I have noticed something with the upcoming Cleantech revolution, and that is a growing power placed with one of this nation's earlier entrepreneurs (as well as the entrepreneurs of my previous nation - the US - and my previous nation before that - Canada). I'm talking about farmers and ranchers. These people don't get much thought these days (at least by city-dwelling folk like me), and in many ways I think that they've been sold short. I've noticed in all three countries that I've lived that there is a divide between rural and urban dwellers. That being said I must say that the divide in Australia is the narrowest, and in the US it is the widest (so much so, that the political spectrum is almost neatly divided between urban "blue states" - Democrat supporters, and rural "red states" - Republican supporters). As an aside, I've noticed that the split is nearly reversed in Canada - the rural people are left wing, and the urban people are right wing (sort of), but I digress.

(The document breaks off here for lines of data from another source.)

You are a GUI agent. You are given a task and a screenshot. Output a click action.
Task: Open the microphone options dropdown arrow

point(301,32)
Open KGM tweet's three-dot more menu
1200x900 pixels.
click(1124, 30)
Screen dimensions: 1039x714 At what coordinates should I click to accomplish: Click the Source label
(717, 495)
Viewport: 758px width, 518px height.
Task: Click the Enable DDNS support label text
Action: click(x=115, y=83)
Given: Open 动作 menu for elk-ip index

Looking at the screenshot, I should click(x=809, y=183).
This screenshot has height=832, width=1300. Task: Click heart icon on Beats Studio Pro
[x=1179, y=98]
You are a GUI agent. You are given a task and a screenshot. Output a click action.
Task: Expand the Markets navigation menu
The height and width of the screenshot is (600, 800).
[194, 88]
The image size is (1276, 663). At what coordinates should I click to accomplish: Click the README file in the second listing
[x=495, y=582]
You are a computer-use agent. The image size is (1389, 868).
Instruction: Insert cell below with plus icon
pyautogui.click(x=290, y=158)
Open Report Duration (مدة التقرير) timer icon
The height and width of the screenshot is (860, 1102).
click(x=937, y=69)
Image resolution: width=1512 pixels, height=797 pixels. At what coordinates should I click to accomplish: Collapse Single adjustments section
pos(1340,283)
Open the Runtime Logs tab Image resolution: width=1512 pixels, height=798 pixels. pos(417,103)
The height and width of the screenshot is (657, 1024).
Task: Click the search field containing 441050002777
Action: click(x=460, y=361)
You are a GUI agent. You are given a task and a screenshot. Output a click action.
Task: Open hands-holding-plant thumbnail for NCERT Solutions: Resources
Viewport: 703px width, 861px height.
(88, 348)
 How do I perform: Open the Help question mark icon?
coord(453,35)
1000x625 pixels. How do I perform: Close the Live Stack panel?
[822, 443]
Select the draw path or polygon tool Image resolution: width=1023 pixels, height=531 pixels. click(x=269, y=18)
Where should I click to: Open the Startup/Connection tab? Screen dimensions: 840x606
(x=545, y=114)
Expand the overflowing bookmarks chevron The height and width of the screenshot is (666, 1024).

Where am I going with all of this? Well, with much of the "new economy" hoopla over the past ten years many people in the media have given the impression that entrepreneurs are all engineering students between the ages of 20 and 30 starting up web-based businesses. Everyone else was dismissed as "old economy". Agriculture wasn't even hip enough to be classed as "old economy", it was simply dismissed entirely. Growing up in Saskatchewan (a very farming oriented, rural province of Canada) I saw a lot of this. However, farmers are some of the most entrepreneurial people I know. The original pioneers who populated the West of Canada and the US (and rural Australia) endured risks far more than any dot.com entrepreneur, and the farmers of today know what it takes to run a business, and are very innovative.

What I think we'll see happen, and in many cases I have begun to see it already, is the entrepreneurial spirit of farming will resurge and play a major role in Cleantech. At least three huge sectors of Cleantech are a good fit for rural life - wind farms, solar farms, and biofuels production. Farmers are used to using their land as a business to make money, and I've seen many cases where farmers were eager to set up a wind farm or grow biofuel suitable plants. There is a lot of push in the rural community to make big on the opportunities presented by Cleantech, and given the entrepreneurial history required of rural life, I think it is somewhat exciting that this group, often overlooked by traditional urban, tech-oriented folk, could have a resurgance and play a major role in this new wave of tech adoption.